The UK could become more reliant on imported fossil fuels, extinguishing prospects of a just transition for oil and gas workers, said the Rail, Maritime and Transport (RMT) union.
General secretary Mick Cash said: “We are extremely concerned at the potential of the current double-edged crisis to permanently damage members’ jobs and conditions, as well as production capacity in the North Sea.
“We are hearing that exploration projects are being delayed or cancelled as oil gas prices plummet to unsustainable levels.
“This is threatening to take some operators to the wall, along with the contractor and supply chain workers maintaining their assets.

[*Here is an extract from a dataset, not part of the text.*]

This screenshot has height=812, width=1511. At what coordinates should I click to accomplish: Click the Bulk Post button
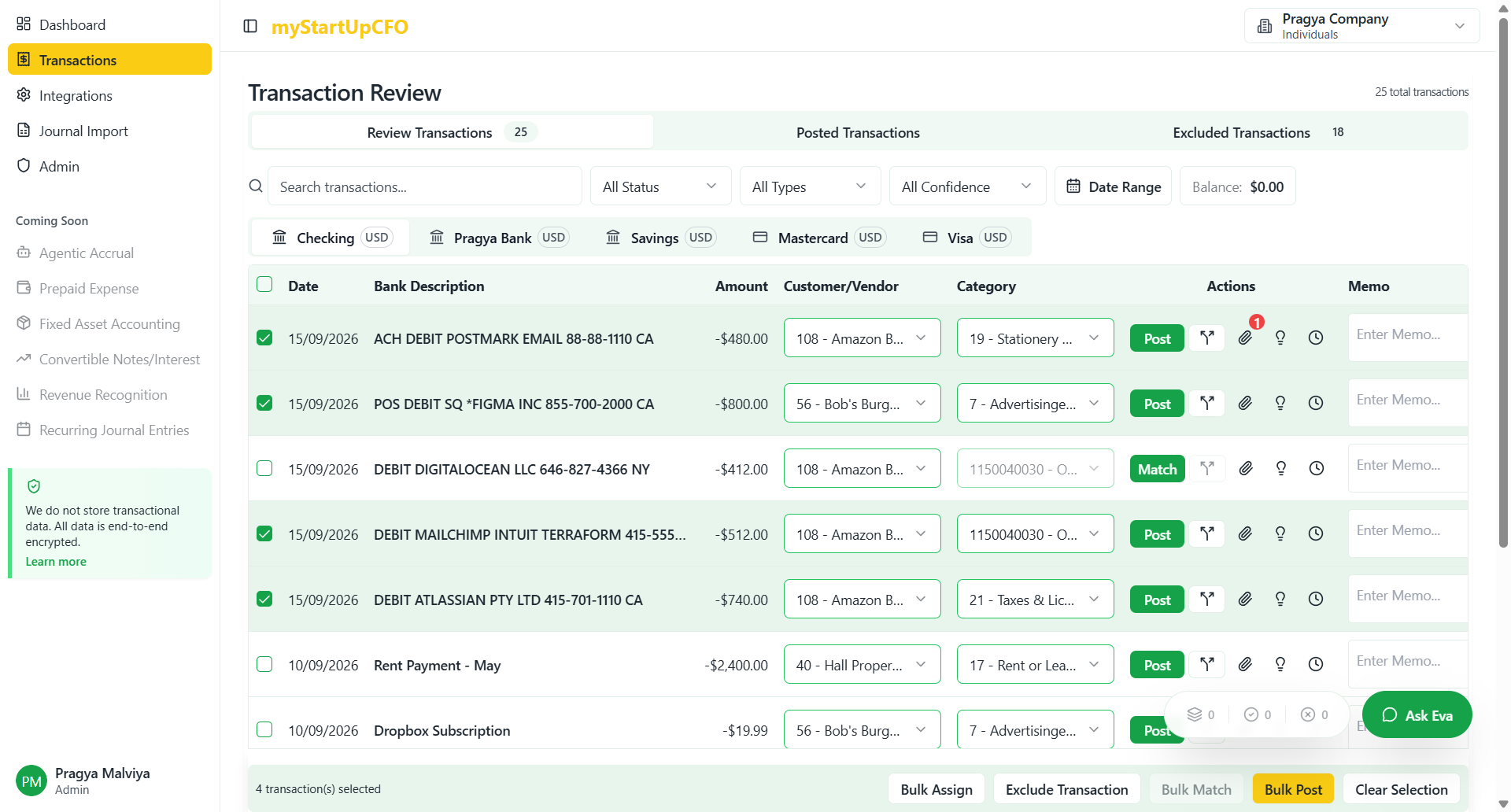click(1292, 788)
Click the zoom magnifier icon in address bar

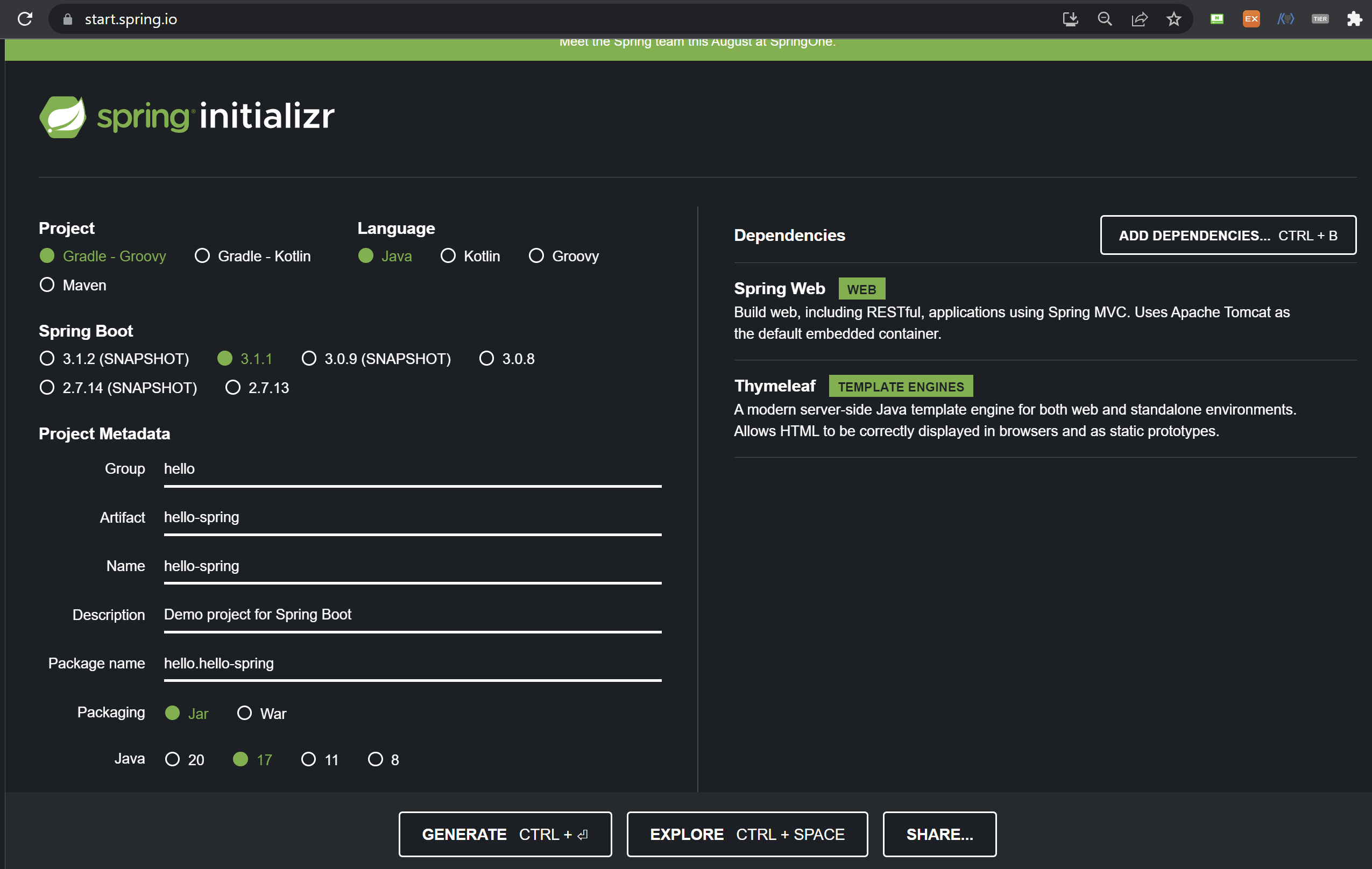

“Immediate Government intervention, co-ordinated with trade unions, industry and the Scottish Government, is essential to protect jobs and skills across the supply chain, as well as the investment needed to preserve the North Sea’s importance to the national energy mix.
“Norway’s state energy company, Equinor, has set up a department specifically to respond to Covid-19 with the overriding aim of preserving oil and gas production and the jobs it supports in the North Sea today.
“The UK and Norway are, of course, subject to the same economic conditions and the UK Government must agree a new offshore oil and gas industrial strategy with the offshore unions and industry in order to prevent catastrophic job losses and skills shortages, especially in Scotland, from the combined impact of collapsing oil prices and Covid-19.”